REQUIRED ACTION >> In the article about alleged improper purchase card spending at the VA, how many pages long was the memo Jan Frye sent to VA Secretary Robert McDonald?

SELECTED EXCERPT START

Whistleblower Accuses VA of Improperly Spending as Much as $6 Billion a YearMay 19, 2015
Officials from the Department of Veterans Affairs (VA) did not have good answers at a congressional hearing looking into improper use of federal charge cards.
Last week's hearing was called because of a whistleblower's letter that said the VA illegally spent up to $6 billion a year using purchase cards without proper contracts. The letter asserted the practice had been going on for years, KUSA-TV (Denver) reports.
Representatives were reportedly incensed over allegations of widespread use of purchase cards in violation of federal regulations and the members of Congress faulted high-level VA officials for failing to take long-standing complaints seriously, the Washington Post reports.
The allegations of improper charge card spending include exceeding authorized purchase limits, inadequate financial controls to prohibit duplicative or split payments, and inadequate recording or reporting of financial information. "By using the card, the purchasers simply ignore that process [and] are able to liquidate the unauthorized commitment," said whistleblower Jan Frye, VA Deputy Assistant Secretary for Acquisition and Logistics. "No pain, no stain. Nobody ever knows." Frye had sent a 35-page memo to VA Secretary Robert McDonald in March accusing agency leaders of making a "mockery" of federal acquisition laws and spending at least $6 billion a year in violation of contracting rules. Some of the improper spending was done by employees who were not authorized to use the cards, according to the Post.
In a statement to the committee, Linda A. Halliday, Assistant Inspector General, VA Office of Inspector General, said the cards "provide a purchase and payment tool that implements simplified acquisition procedures, which creates a way for agencies to Federal acquisition processes by providing a low-cost, efficient vehicle for obtaining goods and services directly from vendors." According to Halliday, in fiscal year 2014, government-wide purchase card spending totaled $17.1 billion by approximately 265,000 cardholders.
According to Frye, VA employees were using the charge cards, known as purchase cards, to buy pharmaceuticals or medical devices such as prosthetics without written contracts or competitive bidding. Frye said the card usage opened the process up to fraud, waste and abuse, KUSA reports. Edward Murray, the VA's Acting Assistant Secretary for Management, said he was made aware of the allegations hours before the hearing at the House Veterans Affairs Subcommittee on Oversight and Investigations. When asked whether he thought the purchase card practices were wrong, Murray said, "A lot of different parts of the organization have looked at this issue, and there are different views on this issue." Rep. Mike Coffman, subcommittee chairman, said to Murray at the hearing, "You are doing absolutely nothing to make a difference on this issue, and I am very disappointed in your testimony today," KUSA-TV reports.
Hours after the hearing, McDonald issued a written statement acknowledging Frye's letter, which Frye said had previously received no response, according to the Post.

SELECTED EXCERPT END
RECORDED INFORMATION START

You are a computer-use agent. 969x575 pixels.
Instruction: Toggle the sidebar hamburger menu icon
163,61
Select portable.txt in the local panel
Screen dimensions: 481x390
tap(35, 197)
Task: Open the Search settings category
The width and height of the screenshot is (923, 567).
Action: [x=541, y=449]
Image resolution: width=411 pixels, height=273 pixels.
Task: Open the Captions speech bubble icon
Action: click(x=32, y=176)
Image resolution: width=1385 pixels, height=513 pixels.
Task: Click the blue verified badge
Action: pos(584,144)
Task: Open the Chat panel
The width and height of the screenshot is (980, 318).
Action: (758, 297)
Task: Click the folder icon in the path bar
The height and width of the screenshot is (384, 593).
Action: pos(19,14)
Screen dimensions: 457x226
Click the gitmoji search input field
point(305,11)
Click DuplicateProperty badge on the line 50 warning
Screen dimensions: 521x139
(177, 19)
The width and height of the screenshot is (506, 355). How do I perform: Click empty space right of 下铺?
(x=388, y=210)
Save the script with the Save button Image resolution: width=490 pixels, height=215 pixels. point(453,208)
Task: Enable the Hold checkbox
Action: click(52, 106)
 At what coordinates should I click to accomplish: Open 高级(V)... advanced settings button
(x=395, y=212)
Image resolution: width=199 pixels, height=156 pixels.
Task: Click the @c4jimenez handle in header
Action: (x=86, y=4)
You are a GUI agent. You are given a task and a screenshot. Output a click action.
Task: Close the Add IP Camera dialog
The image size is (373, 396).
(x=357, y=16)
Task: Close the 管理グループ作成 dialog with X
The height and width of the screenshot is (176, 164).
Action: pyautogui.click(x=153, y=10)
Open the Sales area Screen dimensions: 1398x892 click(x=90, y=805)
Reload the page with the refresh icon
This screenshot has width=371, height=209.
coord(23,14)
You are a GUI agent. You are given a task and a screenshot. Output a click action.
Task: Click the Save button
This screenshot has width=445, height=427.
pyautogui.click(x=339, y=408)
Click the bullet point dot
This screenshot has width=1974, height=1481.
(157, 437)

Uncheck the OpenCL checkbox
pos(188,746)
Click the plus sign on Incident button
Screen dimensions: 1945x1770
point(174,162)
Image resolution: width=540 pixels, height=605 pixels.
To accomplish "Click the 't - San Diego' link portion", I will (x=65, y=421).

RECORDED INFORMATION END

ANSWER FOR THIS EXERCISE >> 35 pages.